ТЕКСТ ОТРЫВКА
- - - -

Скажем прямо: ревизионисты «всех мастей» вели речь главным образом о Большом Терроре 1937-38 гг., а причину террора видели прежде всего в дурном характере Сталина. Считается, если бы полноту власти получил кто-нибудь другой из тогдашних большевицких лидеров – тот же Бухарин, к примеру, или Киров, ничего подобного не произошло бы. Говорят о видовых формах – «сталинские репрессии», «сталинская система». Инакомыслящие, оказывается, противостояли «брежневской системе», «андроповской системе» и тому подобное. Но почему-то никто не говорит об явлении родовом – «коммунистические репрессии», «коммунистический террор», «коммунистическая система». Проникнувшись неким уже противоестественным страхом перед сталинизмом, страхом едва ли контролируемым и граничащим чуть ли не с паранойей, в последнее время кое-кто увидел демократическую альтернативу ему, смешно сказать, в Троцком. На самом деле, отношение большевицкой власти к отдельно взятому человеку и отношение ко всему обществу – что в конце 1917-го, что в начале 1941-го – было абсолютно одинаковым и не зависело от личности диктатора. Террор лежал в самой природе коммунизма. Как говорил Бухарин, «неумелое управление прекрасной машиной совсем не свидетельствует о недостатках самой машины. Бессмысленно разбивать эту машину, чтобы только убрать водителя» [3]. На открытых политических процессах 30-х годов бойцы ленинской гвардии не выступали против строя прежде всего потому, что последний был главным их детищем, а Сталин был легитимным его порождением.

- - - -

ИСХОДНЫЕ ДАННЫЕ
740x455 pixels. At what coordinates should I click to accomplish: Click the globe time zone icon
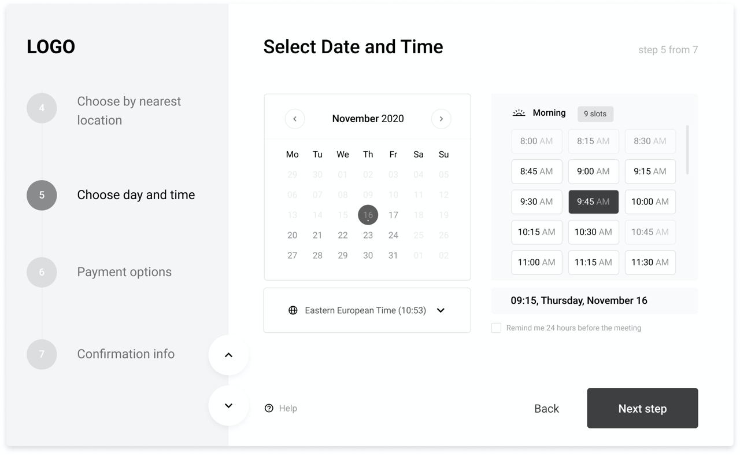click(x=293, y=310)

- - - -

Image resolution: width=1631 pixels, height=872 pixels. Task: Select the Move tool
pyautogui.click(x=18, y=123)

- - - -

ЧТО СДЕЛАТЬ
1: В ком, по словам отрывка о большевицком терроре, кое-кто в последнее время увидел демократическую альтернативу сталинизму?
2: Допишите отрывок о большевицком терроре, начав сразу после его последнего предложения.

ОТВЕТЫ К ЗАДАНИЯМ
1: В Троцком.

2:
Если русские государи ХІХ – начала ХХ веков, без сомнения, любили свою страну, отношение к ней коммунистических вождей было сложным и неоднозначным. Если попытаться определить самое фундаментальное отличие руководителей Центральной Рады от лидеров большевизма, это будет, пожалуй, их добродушие. Вспомним мнение Б.Бажанова: «Для обеих групп, которые представляли современное и будущее партии и власти, вопрос о благе народа никак не стоял, и его как-то даже не по себе было ставить. Наблюдая их целый день в повседневной работе, я должен был с горечью убедиться, что благо народа – последняя их забота» [4]. Идея насилия не только легко вписалась в миропонимание большевицких вождей, а была им присуща изначально, всегда. Большевицкое насилие было систематичным насилием, а большевицкий террор был террором особого рода.

В условиях немецко-фашистской оккупации практиковались импульсивные стихийные акции, смысл которых сводился прежде всего к запугиванию. Немцы могли окружить квартал, захватить его жильцов и ликвидировать, к примеру, каждого второго, каждого пятого, десятого – так, как захотелось в тот момент немецкому командиру. Это был механический, неглубокий подход к насилию как средству власти.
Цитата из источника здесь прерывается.